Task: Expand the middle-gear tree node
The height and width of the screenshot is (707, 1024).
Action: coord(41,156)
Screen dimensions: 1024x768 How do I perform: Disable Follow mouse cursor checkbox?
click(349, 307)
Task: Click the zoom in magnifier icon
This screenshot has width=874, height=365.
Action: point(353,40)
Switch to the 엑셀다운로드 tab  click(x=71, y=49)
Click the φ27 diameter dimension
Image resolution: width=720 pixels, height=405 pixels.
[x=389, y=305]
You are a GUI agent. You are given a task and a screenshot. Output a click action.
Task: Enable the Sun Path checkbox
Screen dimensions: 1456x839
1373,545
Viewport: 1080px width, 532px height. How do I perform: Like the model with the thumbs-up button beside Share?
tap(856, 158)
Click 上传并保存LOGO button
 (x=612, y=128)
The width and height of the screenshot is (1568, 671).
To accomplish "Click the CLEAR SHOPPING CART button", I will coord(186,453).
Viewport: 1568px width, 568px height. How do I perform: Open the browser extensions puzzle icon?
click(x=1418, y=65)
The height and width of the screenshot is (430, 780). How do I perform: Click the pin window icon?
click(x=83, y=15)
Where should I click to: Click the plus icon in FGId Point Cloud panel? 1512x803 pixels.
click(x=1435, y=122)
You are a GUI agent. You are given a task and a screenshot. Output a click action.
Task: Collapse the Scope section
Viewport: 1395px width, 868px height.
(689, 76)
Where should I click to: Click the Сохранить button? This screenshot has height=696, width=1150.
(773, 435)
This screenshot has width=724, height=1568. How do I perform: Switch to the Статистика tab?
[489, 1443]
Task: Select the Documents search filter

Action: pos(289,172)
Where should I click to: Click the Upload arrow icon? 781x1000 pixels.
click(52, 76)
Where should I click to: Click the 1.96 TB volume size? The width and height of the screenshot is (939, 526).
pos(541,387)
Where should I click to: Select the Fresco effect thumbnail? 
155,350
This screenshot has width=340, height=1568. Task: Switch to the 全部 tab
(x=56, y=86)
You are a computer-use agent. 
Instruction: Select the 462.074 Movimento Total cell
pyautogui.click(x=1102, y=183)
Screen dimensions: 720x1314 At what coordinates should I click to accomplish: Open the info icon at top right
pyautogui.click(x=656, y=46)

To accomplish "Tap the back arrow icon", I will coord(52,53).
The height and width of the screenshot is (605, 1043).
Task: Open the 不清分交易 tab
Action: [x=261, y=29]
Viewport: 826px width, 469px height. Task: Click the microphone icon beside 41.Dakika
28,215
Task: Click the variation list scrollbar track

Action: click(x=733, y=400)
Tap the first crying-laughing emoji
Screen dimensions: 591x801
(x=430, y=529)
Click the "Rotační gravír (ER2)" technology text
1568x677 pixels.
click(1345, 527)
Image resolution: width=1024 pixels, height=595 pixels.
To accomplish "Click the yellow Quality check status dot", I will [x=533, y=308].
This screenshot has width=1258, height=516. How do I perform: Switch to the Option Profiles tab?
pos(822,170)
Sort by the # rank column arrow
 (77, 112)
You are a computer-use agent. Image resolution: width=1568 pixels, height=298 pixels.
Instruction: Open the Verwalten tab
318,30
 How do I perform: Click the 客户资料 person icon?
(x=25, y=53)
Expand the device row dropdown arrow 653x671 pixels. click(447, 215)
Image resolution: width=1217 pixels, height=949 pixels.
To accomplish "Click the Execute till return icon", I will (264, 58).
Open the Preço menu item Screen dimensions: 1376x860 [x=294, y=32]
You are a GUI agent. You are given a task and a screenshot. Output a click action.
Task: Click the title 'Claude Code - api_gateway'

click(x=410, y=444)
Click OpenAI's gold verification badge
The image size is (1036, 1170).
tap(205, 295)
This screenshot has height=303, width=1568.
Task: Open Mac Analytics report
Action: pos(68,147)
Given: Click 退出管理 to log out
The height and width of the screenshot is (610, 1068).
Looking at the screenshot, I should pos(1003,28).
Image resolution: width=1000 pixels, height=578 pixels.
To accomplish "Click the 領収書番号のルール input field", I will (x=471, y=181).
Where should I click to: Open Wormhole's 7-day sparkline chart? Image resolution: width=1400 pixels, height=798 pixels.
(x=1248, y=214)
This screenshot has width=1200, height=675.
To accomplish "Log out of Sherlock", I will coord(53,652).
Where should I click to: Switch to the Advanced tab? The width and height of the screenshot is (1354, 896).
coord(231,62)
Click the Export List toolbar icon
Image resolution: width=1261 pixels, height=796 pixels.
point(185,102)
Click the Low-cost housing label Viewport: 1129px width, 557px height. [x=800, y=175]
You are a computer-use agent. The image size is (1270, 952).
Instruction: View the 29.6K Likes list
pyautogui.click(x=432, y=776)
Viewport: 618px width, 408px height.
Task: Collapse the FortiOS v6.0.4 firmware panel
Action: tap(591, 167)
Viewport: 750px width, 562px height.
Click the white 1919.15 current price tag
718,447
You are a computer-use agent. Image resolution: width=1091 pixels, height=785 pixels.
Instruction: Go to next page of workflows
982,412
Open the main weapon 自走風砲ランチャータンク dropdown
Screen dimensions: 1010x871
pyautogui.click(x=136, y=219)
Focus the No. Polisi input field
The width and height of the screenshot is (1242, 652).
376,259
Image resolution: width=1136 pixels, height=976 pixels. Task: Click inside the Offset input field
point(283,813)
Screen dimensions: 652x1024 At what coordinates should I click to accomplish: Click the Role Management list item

PROBLEM STATEMENT ::
Once you have read through the entries above, state how many lines hold the word "agent", giving nothing but the number.

WRITTEN RESPONSE ::
7